Records for the exercise:
-- -- --
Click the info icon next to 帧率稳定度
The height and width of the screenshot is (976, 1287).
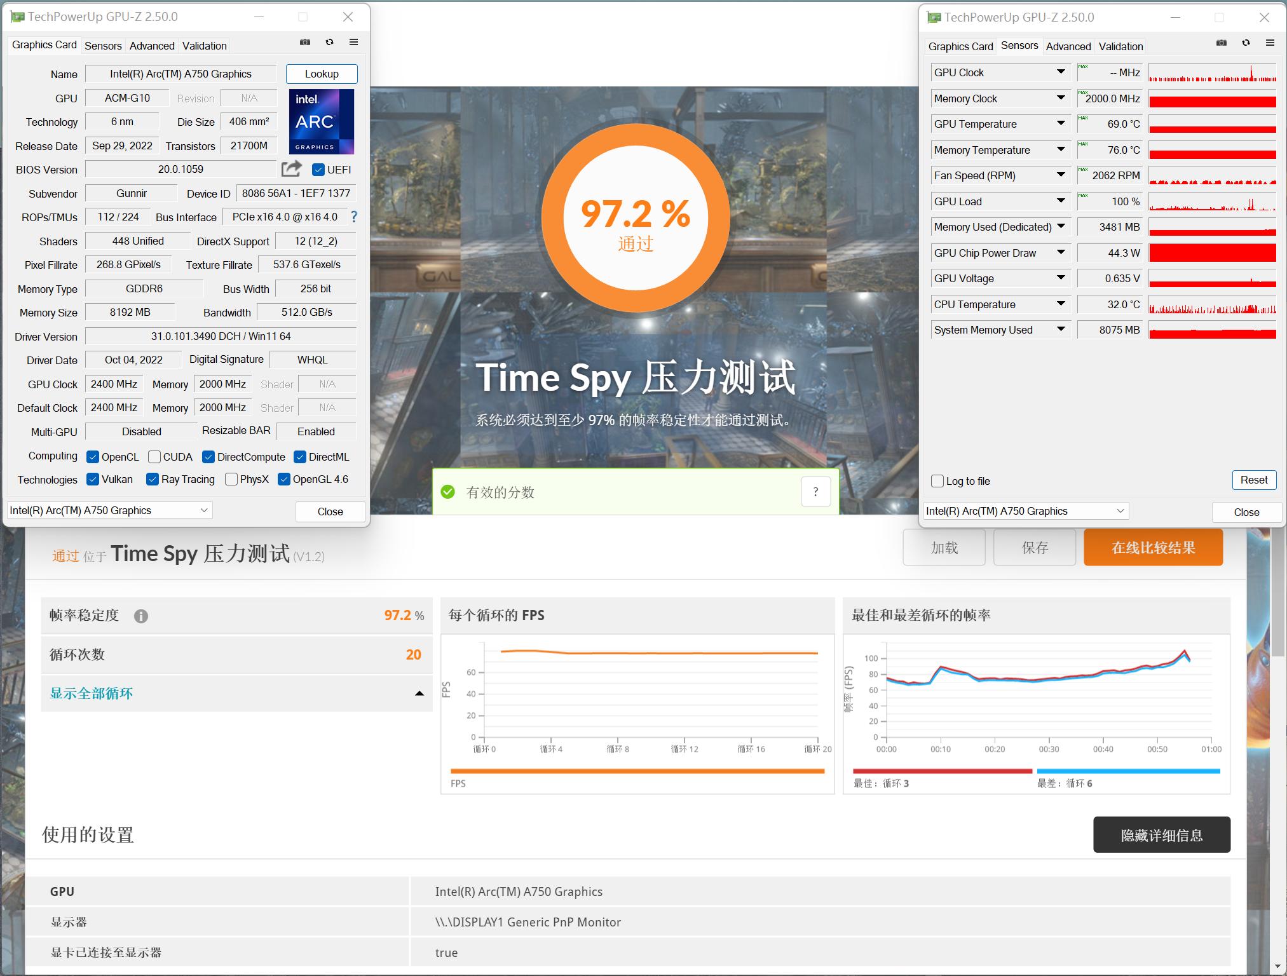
-- -- --
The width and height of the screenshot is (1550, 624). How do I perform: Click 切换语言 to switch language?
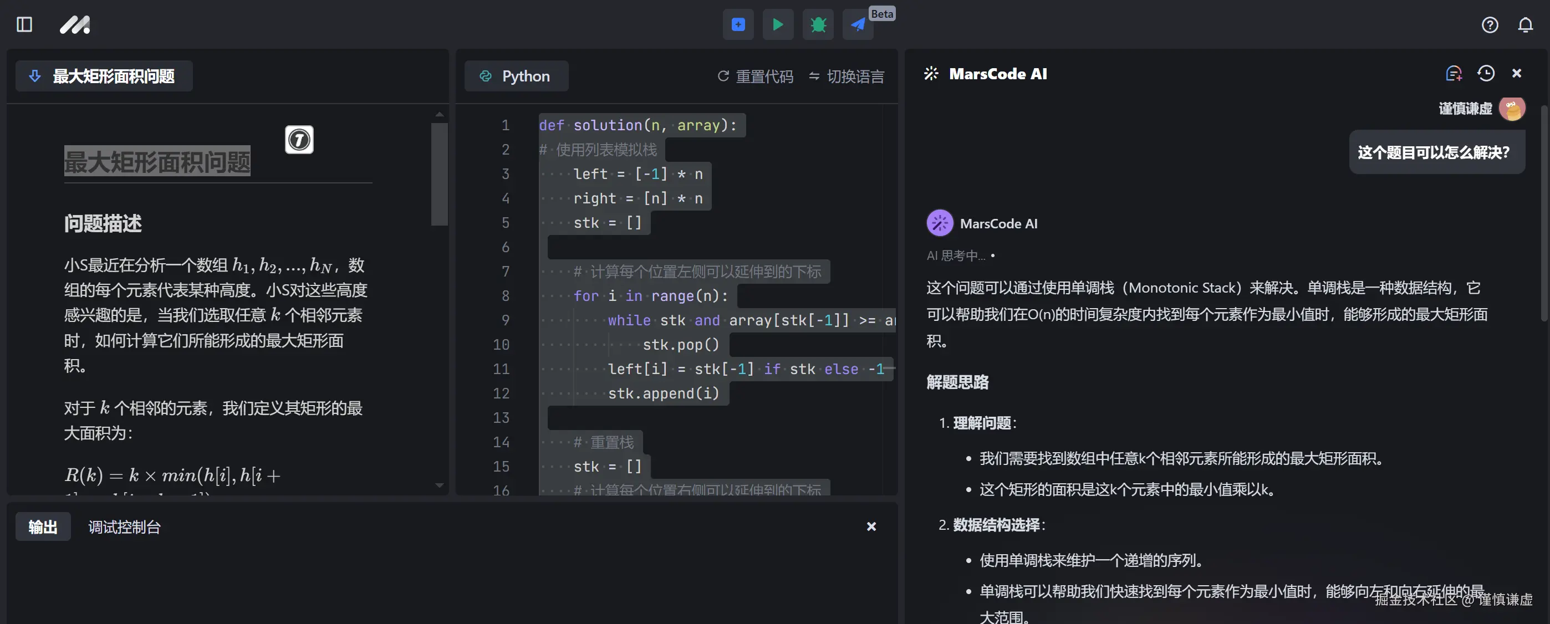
-- -- --
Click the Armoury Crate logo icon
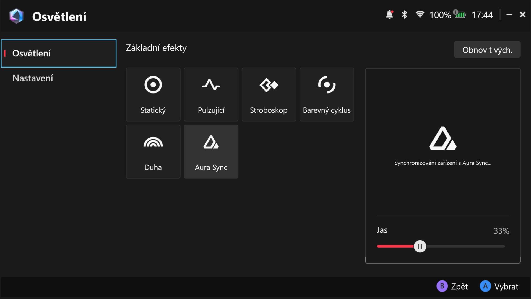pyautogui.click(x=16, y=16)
-- -- --
Work instruction: The lines above from the one with "Click the info icon next to 帧率稳定度" through the one with "The height and" are to be duplicated exactly, ends included, with nothing added.

Solution to the problem:
Click the info icon next to 帧率稳定度
The height and width of the screenshot is (976, 1287).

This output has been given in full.